About this exercise —
Find the word "target" in the records below. List each line containing it.

Exercise data —
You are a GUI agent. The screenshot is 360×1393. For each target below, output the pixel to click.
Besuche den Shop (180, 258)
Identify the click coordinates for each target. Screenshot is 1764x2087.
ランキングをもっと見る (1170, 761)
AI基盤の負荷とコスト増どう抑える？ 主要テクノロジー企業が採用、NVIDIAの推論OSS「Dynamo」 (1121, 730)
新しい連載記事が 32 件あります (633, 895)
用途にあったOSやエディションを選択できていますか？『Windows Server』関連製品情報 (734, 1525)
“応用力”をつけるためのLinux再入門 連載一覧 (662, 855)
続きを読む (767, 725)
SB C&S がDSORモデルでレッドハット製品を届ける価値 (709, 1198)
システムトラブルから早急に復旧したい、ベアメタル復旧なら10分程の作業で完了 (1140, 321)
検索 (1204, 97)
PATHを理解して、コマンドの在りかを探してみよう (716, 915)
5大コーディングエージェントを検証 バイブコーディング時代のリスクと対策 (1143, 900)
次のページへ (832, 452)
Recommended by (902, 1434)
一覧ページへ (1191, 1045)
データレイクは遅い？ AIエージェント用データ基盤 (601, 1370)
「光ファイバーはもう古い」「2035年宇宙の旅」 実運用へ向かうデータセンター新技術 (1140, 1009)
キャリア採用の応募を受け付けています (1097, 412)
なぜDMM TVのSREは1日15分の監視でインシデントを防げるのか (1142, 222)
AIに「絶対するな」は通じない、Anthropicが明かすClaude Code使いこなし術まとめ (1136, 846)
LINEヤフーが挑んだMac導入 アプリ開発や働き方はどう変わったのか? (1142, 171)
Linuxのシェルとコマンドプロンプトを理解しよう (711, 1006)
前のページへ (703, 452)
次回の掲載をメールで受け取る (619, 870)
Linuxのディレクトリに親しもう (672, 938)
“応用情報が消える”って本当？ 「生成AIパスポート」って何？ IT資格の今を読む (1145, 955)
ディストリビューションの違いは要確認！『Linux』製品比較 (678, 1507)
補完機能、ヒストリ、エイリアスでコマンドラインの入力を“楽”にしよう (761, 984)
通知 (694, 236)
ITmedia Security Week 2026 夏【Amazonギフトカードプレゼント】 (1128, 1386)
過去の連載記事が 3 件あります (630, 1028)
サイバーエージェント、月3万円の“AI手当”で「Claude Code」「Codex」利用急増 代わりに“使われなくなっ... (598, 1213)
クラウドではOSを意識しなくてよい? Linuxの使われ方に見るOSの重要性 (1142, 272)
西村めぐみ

Solution to this exercise —
You are a GUI agent. The screenshot is 360×1393. For each target below, output the pixel to click.
Identify the click coordinates for each target. Screenshot is 1764x2087.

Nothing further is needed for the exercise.